Infrahumanisation (or infrahumanization) is the tacitly held belief that one's ingroup is more human than an outgroup, which is less human. It can also be subjectively defined as a result of group comparison that links with positive ingroup bias when the ingroup is seen as fully human in comparison to an outgroup that is viewed as lacking humanness. The term was coined by Jacques-Philippe Leyens and colleagues in the early 2000s to distinguish what they argue to be an everyday phenomenon from dehumanisation (denial of humanness) associated with extreme intergroup violence such as genocide. According to Leyens and colleagues, infrahumanisation arises when people view their ingroup and outgroup as essentially different (different in essence) and accordingly reserve the "human essence" for the ingroup and deny it to the outgroup. Whether a "subhuman" classification means "human but inferior" or "not human at all" may be academic, as in practice it corresponds to prejudice regardless (for example, compare the Nazi idea of the Untermensch).

The belief that the outgroup is less human than the ingroup is seldom consciously endorsed by individuals and instead is reflected in the way people tacitly think about the outgroup.
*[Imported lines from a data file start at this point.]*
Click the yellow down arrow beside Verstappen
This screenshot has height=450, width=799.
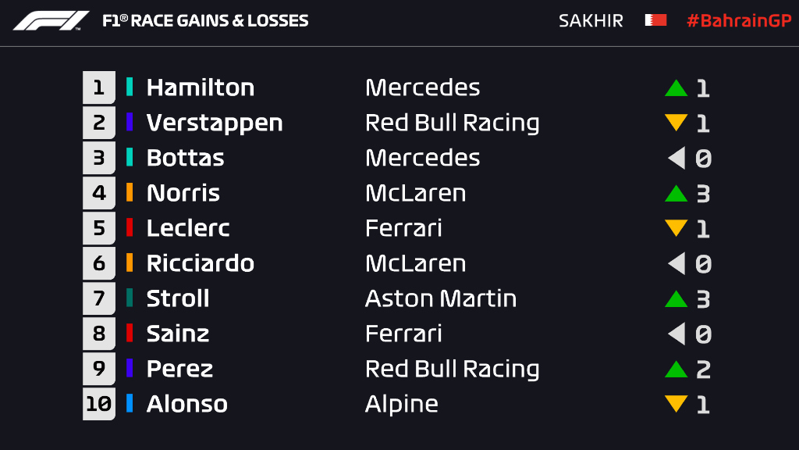pyautogui.click(x=676, y=123)
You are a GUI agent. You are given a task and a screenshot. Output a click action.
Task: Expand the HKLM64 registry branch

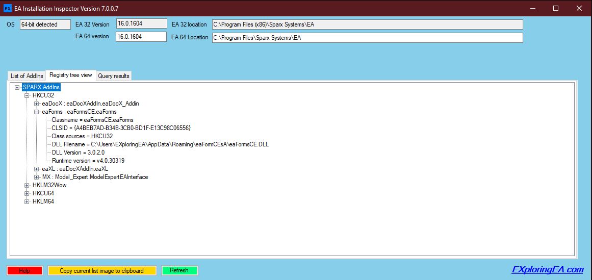click(x=27, y=201)
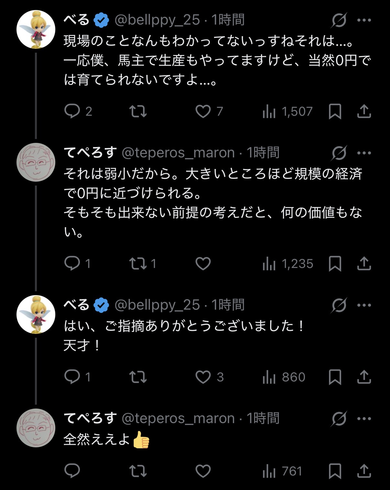Open more options on 規模の経済 tweet
Screen dimensions: 390x490
364,153
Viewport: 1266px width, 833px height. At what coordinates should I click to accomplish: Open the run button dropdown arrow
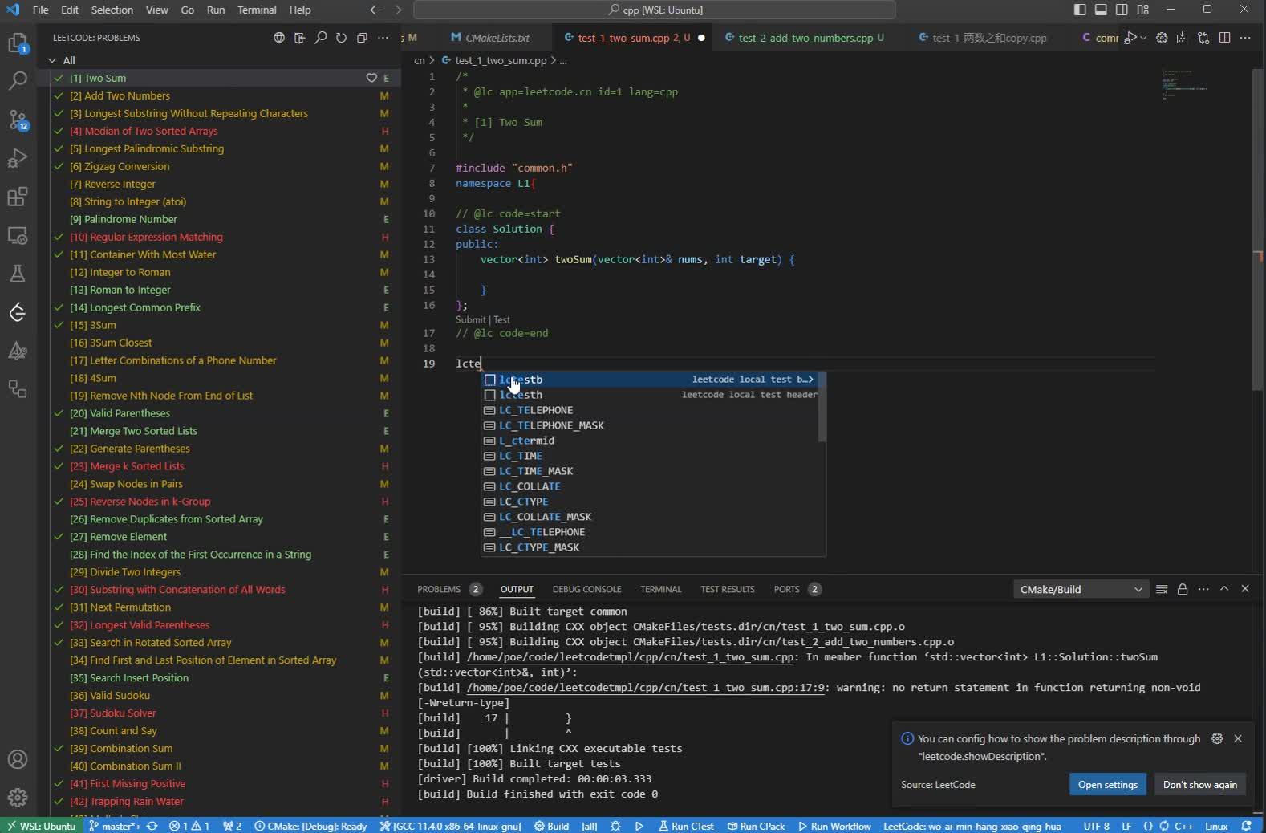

Researchers have typically investigated infrahumanisation by looking at the types of emotions people believe ingroup and outgroup members possess. Some emotions are considered unique to humans (e.g., love, regret, nostalgia), whereas others are viewed as common to both humans and animals (e.g., joy, anger, sadness). In a series of studies, Leyens and colleagues have widely replicated the finding that people attribute uniquely human emotions to the ingroup, but not the outgroup. According to infrahumanisation theory, the denial of uniquely human emotions to the outgroup is reflective of the belief that they are less human than the ingroup.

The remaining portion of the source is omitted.